Some of the happiest moments of my undergraduate life were spent learning how to sew in the costume shop of CUA’s Hartke Theatre, under the warm tutelage of Gail Stewart Beach. It was an atmosphere of quirky calm, with bolts of fabric stacked by color and texture, drawers of buttons and hooks, and paper patterns hand drawn. The agony of getting that sleeve hung just right, the chiffon that simply won’t obey the needle – it’s sometimes hard to grasp the intense level of perfectionism that goes into garments audiences may see for just a fleeting minute on stage.
That perfectionism is apparent in every production by the Shakespeare Theatre Company. 80-90% of their shows are built from scratch by the costume shop, in a journey from designer’s rendering to draper’s pattern to stitcher’s needle. It’s an intensive, meticulous process that results in an enormous stock of costumes. Some of these are so show-specific they can never be recycled, and while many can be passed on to rental shops for credit, culling the stock and selling to the public is a necessity every few years.
This Saturday, September 29, your dreams of owning a once-in-a-lifetime costume can be realized at the STC costume shop sale. Held from 10am-3pm in STC’s rehearsal studios at 507 8th Street SE, prices will range from $1 to over $200, depending on the garment, and a number of props will also be sold. Halloween, Carnivale, everyday wearable art, or even an outfit for that mannequin in your living room – there are many possibilities from an artisanal trove of gorgeous treasures.
I was lucky to spend some time with Wendy Stark Prey, STC’s costume shop director, and Randi Fowler, floor manager, touring their sunny space and admiring the craft up close. The level of detail and dedication is simply amazing.
As we walked through the expansive shop filled with wide work tables and sewing machines, Fowler explained the shop’s set-up. STC employs four teams of costume artisans, with each team comprised of a draper, a first hand, and two stitchers. For those unfamiliar with costume shop terminology, drapers are responsible for creating patterns to craft the costumes once the shop receives the design sketches, called renderings, from the costume designer. First hands and stitchers handle construction of the garments. STC shop members have interchangeable skills and all can handle both dressmaking and tailoring. That’s a commitment to versatility that allows the shop to be flexible without losing quality.
Not only are the teams experts in their craft, they are also able to do research work with the designers if necessary. Though many designers come to the table with renderings of extreme specificity – “it’s 1905 in March” – others may want more of a conversation with the draper, spreading out research books and picking out the exact sleeve style together. STC’s costume shop teams are not mere sewing drones, but partners in the design process, with a knowledge base that’s highly valued.

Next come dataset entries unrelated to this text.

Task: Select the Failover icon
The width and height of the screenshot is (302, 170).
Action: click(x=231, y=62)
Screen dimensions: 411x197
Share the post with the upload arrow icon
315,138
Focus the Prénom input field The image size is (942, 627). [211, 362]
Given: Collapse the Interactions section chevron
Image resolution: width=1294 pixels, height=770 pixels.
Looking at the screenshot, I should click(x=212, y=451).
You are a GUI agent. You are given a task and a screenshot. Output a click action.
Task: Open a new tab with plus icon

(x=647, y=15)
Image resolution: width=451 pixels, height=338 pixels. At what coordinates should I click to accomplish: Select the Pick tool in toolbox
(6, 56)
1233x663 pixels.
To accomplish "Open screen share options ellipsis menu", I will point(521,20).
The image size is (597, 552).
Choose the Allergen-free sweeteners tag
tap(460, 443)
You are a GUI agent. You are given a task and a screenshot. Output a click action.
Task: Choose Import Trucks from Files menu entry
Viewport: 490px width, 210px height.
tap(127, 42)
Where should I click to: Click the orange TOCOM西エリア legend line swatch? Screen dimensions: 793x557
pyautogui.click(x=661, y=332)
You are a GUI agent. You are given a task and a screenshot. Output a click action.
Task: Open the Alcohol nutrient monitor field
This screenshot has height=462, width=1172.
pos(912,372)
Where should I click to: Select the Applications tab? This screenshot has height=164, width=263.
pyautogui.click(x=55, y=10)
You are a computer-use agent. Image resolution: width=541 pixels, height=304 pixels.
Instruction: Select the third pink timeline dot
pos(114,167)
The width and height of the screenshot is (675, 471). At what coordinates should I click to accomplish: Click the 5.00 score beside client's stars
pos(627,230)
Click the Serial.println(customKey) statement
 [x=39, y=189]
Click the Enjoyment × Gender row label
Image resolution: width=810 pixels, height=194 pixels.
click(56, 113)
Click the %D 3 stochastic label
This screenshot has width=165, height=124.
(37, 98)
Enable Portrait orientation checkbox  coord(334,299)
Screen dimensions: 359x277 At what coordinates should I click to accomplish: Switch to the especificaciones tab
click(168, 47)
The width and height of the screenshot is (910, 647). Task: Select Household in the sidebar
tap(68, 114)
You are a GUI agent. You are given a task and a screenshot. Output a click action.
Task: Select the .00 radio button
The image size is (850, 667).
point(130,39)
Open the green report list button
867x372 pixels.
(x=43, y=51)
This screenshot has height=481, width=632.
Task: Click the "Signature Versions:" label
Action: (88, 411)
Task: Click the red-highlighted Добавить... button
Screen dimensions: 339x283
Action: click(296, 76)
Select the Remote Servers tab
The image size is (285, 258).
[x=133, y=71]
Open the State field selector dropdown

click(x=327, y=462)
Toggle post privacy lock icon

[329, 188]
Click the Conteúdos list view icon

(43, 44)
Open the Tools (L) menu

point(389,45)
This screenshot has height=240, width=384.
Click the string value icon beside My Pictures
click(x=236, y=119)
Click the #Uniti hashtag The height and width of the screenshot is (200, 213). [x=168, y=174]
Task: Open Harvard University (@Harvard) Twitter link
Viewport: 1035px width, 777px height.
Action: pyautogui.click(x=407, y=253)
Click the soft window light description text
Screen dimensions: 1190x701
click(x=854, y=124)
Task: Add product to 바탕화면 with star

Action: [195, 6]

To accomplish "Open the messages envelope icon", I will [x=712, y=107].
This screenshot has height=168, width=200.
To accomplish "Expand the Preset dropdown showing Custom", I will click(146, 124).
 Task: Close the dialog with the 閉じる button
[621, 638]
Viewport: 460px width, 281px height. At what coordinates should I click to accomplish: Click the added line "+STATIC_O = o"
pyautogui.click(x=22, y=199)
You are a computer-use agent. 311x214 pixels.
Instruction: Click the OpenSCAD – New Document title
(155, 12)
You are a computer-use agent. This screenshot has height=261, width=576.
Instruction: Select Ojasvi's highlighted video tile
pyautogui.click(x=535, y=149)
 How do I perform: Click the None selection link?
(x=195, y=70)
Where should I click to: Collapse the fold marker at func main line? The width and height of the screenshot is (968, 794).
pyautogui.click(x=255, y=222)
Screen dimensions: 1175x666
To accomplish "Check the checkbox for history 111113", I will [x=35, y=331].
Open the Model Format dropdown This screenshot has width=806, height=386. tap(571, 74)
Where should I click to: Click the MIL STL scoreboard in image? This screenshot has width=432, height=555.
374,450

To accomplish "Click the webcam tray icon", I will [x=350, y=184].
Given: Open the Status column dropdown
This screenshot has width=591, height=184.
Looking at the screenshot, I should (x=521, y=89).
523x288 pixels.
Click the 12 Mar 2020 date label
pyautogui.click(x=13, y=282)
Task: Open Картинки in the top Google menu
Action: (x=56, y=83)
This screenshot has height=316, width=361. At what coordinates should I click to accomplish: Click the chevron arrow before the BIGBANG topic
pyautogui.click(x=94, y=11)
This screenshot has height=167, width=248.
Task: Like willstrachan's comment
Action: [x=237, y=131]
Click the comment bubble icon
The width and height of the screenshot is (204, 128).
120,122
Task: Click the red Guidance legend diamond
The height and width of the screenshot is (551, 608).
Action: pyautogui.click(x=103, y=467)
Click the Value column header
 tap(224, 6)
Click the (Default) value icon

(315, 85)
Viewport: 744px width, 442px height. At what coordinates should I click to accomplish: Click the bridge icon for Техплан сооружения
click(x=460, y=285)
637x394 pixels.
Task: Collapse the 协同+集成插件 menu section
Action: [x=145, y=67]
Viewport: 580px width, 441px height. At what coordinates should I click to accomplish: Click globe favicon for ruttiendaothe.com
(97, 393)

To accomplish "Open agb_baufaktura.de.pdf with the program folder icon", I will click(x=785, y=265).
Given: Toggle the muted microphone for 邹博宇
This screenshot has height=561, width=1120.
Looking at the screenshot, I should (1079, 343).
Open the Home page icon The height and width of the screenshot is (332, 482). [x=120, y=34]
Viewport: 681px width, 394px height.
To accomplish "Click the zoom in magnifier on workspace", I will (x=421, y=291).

Such dedication to the final product made the decisions on what to put up for sale this Saturday very difficult. “There’s always a memory,” Fowler said, “These are all the babies of the shop.”
Some of the exquisite garments I saw that will be up for purchase include a vibrant red suit from Titus Andronicus, designed by Murell Horton, perfect perhaps for a dapper devil, and a delicate silver and gold 18th-century pair from As You Like It, designed by Martin Pakledinaz, that made me instantly think of posing in San Marco for a Venetian Carnivale. Also available will be the ridiculously divine red ball gown worn by Dixie Carter in Lady Windermere’s Fan, though Fowler warned me it’s so tiny it might only be destined for display! But there will also be plenty of corsets, doublets, armor, and headdresses for lesser fees to snap up for your Halloween parties.
When you purchase a garment that’s been designed by a top theater artist, crafted from scratch by a perfectionist costumer, and then worn by a brilliant actor on stage, you aren’t just buying a piece of clothing. It’s a living memory of a production.
Ephemera, made fabric.
Many thanks to Wendy Stark Prey, Randi Fowler, and the members of the Shakespeare Theatre Company’s costume shop, for the tour and their time.